--- What is needed ---
From the records below, find each line with the string "filter" and copy it.

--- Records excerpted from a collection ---
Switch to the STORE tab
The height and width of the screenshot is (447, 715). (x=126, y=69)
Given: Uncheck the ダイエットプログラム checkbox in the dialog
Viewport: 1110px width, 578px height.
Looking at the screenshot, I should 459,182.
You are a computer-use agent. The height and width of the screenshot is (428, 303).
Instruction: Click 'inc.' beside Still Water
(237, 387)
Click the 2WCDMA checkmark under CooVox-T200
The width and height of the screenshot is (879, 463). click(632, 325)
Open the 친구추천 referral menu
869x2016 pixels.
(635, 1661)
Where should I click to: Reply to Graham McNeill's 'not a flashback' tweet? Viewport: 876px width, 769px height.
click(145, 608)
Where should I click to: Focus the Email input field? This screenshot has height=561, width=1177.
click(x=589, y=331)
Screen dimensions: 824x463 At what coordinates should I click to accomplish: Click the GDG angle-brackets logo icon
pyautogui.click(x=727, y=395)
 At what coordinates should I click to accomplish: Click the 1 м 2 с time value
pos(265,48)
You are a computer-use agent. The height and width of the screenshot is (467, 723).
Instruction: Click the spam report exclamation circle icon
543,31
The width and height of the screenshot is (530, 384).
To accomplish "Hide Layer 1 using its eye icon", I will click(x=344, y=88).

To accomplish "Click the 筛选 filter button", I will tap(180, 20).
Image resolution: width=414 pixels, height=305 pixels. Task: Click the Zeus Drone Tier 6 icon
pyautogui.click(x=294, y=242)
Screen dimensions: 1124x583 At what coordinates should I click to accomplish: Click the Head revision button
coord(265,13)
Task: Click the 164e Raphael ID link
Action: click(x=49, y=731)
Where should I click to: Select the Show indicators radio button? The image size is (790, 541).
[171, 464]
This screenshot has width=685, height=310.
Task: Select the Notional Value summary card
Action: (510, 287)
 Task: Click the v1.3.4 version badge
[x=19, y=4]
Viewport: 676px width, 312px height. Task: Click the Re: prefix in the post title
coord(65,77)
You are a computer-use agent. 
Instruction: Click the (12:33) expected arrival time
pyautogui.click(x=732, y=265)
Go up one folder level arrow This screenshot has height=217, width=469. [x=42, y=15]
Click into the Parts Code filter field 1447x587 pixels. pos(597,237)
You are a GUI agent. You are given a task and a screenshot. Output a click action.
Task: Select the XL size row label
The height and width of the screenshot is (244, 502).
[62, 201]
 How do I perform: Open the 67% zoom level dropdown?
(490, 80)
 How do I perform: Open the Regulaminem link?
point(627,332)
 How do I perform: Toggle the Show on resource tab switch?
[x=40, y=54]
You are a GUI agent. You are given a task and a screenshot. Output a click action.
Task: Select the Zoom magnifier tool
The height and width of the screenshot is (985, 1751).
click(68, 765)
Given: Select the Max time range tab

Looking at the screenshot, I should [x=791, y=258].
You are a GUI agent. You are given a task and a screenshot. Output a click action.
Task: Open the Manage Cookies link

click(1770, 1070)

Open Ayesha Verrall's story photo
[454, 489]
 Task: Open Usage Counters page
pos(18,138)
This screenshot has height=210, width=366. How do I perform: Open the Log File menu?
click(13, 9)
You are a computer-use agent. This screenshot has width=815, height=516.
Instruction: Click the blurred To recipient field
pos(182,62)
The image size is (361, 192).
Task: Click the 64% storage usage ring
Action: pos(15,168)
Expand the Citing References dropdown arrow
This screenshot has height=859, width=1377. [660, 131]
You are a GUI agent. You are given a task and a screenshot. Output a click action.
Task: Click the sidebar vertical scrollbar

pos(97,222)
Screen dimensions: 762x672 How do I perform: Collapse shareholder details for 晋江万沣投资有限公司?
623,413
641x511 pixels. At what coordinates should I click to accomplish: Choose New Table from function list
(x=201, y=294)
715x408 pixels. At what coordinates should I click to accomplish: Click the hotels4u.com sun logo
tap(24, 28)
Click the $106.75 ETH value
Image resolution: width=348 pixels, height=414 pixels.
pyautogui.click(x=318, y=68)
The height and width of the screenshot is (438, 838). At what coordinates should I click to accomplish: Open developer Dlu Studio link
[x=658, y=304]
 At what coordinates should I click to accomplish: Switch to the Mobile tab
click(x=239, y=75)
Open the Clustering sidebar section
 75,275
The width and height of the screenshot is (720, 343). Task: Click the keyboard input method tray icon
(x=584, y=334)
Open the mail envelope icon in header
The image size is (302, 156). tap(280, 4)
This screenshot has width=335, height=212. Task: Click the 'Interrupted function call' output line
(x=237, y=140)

--- Answer space ---
To accomplish "Click the 筛选 filter button", I will tap(180, 20).
Click into the Parts Code filter field 1447x587 pixels. pos(597,237)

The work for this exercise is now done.